# WHAT TO PRODUCE
In the items below, write the lines from the one containing "will click(29, 147)." through the one containing "tap(57, 13)" as a JSON list of strings. Use one string per line and omit blank lines.

# DATA PROVIDED
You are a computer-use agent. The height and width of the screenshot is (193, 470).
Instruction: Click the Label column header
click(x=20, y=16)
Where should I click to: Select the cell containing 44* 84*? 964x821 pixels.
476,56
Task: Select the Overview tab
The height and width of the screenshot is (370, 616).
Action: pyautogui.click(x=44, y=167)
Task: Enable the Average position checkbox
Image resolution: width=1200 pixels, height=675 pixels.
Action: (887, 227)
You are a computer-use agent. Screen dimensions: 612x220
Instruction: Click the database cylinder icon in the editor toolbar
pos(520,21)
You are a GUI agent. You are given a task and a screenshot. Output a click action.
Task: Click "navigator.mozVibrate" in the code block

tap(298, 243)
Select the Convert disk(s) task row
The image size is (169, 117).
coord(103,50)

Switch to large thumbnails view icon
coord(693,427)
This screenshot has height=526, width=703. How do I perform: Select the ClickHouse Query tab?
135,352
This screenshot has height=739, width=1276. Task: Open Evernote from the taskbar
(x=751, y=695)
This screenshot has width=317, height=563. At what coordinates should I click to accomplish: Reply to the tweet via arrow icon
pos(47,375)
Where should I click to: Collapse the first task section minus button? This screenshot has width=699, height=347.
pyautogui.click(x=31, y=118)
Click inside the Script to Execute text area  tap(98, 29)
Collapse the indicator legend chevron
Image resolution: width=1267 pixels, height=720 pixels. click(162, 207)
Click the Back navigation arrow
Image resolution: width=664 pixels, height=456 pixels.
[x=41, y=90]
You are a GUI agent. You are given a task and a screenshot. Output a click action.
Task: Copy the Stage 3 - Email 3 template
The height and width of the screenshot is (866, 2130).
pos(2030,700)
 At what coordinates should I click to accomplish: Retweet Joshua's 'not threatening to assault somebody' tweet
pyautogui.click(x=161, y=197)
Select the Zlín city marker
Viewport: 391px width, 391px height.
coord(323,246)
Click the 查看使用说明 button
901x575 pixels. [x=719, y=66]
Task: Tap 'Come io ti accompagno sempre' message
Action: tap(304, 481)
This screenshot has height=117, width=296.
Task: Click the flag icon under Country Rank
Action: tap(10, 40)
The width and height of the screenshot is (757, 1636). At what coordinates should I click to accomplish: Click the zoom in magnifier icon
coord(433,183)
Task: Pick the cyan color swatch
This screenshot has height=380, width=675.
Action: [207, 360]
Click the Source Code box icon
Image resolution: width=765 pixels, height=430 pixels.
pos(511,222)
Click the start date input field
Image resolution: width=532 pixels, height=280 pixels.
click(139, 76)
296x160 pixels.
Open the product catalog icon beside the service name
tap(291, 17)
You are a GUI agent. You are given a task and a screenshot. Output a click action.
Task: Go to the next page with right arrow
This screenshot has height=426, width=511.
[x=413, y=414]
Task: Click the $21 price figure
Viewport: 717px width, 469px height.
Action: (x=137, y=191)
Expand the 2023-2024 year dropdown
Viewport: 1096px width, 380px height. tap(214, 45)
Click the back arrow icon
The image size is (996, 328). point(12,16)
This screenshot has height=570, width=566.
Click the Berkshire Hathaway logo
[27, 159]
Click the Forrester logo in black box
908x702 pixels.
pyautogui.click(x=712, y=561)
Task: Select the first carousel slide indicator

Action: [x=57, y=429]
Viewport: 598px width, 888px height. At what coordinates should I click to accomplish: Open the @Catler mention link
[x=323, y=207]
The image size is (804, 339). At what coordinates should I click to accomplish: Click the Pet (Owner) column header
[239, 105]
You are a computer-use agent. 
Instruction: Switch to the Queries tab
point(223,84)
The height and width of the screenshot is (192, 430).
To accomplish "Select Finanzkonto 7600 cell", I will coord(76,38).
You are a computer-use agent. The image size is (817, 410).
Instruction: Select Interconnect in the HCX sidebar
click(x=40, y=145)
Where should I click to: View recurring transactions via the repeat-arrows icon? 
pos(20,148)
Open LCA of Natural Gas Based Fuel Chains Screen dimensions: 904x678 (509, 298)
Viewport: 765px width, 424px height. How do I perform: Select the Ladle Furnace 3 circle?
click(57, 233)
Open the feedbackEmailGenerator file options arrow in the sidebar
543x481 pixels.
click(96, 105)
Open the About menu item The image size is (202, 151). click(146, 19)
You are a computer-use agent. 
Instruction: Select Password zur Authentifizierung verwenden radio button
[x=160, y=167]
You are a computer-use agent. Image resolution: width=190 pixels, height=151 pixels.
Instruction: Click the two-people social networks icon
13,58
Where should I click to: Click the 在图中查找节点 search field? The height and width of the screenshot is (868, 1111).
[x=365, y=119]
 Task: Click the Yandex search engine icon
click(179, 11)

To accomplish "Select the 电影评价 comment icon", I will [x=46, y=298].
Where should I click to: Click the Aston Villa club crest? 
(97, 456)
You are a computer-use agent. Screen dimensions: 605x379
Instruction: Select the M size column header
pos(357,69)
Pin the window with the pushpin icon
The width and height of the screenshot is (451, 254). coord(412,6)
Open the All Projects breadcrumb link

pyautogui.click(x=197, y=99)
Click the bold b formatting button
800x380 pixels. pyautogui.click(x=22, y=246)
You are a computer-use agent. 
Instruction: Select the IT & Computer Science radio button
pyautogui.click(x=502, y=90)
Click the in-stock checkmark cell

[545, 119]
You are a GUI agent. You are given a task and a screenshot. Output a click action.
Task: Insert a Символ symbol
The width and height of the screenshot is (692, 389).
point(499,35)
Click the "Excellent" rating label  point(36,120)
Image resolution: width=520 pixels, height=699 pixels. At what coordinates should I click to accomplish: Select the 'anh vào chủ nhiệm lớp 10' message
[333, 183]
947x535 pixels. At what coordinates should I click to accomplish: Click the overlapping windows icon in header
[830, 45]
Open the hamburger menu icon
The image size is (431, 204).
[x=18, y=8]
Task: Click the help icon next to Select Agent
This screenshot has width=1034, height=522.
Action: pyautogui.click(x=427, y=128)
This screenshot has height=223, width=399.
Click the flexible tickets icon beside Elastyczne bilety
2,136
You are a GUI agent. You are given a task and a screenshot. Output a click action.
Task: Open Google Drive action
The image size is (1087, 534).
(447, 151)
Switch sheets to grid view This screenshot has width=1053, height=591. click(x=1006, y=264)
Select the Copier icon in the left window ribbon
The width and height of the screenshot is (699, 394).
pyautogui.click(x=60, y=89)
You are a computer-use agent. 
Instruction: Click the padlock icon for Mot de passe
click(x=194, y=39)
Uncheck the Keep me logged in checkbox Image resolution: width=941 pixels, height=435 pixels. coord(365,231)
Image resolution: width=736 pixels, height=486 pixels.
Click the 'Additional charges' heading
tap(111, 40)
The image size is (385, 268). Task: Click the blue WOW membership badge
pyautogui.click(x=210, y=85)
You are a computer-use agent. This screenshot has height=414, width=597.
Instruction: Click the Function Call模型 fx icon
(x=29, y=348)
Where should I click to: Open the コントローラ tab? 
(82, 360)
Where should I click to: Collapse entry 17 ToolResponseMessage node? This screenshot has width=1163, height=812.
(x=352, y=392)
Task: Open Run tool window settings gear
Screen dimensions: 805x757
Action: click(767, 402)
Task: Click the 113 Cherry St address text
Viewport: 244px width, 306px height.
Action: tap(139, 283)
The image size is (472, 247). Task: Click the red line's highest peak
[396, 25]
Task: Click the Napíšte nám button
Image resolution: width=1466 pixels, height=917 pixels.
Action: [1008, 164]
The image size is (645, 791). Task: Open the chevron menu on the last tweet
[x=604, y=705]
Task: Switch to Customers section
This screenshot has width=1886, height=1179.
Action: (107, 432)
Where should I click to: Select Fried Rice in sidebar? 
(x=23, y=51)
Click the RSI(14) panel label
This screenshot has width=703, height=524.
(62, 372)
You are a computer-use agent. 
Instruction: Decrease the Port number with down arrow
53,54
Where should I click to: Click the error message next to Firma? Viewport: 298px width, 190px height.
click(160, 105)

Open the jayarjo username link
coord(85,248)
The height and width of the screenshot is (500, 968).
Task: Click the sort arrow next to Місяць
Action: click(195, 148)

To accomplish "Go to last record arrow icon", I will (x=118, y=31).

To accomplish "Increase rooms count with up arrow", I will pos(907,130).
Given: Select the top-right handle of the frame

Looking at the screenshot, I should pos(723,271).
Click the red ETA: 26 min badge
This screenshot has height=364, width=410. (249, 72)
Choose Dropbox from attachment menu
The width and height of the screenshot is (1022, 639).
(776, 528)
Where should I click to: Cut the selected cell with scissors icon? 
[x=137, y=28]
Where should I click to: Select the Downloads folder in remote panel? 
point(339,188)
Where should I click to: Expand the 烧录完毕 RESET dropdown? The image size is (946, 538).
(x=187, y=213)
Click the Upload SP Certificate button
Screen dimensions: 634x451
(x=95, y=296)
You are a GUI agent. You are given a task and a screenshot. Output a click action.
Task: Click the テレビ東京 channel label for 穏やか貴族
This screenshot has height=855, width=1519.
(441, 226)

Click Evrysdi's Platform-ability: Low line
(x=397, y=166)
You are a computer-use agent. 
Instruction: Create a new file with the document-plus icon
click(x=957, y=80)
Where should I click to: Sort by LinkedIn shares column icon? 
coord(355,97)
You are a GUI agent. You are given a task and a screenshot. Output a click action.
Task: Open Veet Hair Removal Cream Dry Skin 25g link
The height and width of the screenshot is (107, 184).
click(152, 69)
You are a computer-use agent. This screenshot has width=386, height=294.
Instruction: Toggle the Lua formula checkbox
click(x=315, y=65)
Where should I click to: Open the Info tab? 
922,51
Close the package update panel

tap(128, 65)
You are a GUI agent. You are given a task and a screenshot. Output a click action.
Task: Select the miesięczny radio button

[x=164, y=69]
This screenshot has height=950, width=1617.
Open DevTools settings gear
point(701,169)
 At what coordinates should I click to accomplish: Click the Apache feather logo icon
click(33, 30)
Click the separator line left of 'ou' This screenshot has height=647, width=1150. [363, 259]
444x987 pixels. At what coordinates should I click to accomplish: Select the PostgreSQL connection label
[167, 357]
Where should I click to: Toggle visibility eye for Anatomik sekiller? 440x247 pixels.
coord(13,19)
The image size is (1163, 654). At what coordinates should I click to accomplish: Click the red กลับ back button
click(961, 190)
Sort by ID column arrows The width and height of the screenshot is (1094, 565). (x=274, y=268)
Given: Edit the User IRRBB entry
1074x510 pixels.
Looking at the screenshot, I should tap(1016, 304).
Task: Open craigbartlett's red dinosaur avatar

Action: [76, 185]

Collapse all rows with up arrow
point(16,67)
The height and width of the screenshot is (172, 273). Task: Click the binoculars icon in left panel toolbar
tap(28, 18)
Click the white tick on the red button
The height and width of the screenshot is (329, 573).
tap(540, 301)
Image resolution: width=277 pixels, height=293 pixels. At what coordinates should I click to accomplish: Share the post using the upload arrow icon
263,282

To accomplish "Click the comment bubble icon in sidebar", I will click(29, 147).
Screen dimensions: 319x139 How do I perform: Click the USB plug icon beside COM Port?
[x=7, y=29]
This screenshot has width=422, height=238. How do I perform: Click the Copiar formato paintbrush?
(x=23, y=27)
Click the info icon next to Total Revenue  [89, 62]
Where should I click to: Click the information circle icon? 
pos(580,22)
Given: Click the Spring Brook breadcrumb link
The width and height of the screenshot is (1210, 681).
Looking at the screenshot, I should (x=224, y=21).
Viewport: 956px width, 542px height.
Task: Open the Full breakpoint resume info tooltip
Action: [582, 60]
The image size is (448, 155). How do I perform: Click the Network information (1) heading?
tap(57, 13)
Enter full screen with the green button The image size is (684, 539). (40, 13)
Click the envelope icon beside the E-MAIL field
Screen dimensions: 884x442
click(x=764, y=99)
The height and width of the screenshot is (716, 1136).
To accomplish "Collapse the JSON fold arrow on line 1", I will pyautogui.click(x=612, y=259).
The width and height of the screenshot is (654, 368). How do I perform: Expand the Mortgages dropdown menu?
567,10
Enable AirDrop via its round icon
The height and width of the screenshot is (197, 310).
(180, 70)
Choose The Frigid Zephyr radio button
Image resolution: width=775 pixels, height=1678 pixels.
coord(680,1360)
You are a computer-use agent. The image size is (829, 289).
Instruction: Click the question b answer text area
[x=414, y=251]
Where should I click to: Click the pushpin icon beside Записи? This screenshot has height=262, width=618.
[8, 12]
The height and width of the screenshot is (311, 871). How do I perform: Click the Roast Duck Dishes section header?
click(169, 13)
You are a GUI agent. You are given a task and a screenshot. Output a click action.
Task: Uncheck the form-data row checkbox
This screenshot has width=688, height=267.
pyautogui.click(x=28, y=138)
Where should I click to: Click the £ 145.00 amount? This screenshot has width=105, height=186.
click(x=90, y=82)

# EXERCISE ANSWER
[
  "To accomplish \"Click the comment bubble icon in sidebar\", I will click(29, 147).",
  "Screen dimensions: 319x139 How do I perform: Click the USB plug icon beside COM Port?",
  "[x=7, y=29]",
  "This screenshot has width=422, height=238. How do I perform: Click the Copiar formato paintbrush?",
  "(x=23, y=27)",
  "Click the info icon next to Total Revenue  [89, 62]",
  "Where should I click to: Click the information circle icon? ",
  "pos(580,22)",
  "Given: Click the Spring Brook breadcrumb link",
  "The width and height of the screenshot is (1210, 681).",
  "Looking at the screenshot, I should (x=224, y=21).",
  "Viewport: 956px width, 542px height.",
  "Task: Open the Full breakpoint resume info tooltip",
  "Action: [582, 60]",
  "The image size is (448, 155). How do I perform: Click the Network information (1) heading?",
  "tap(57, 13)"
]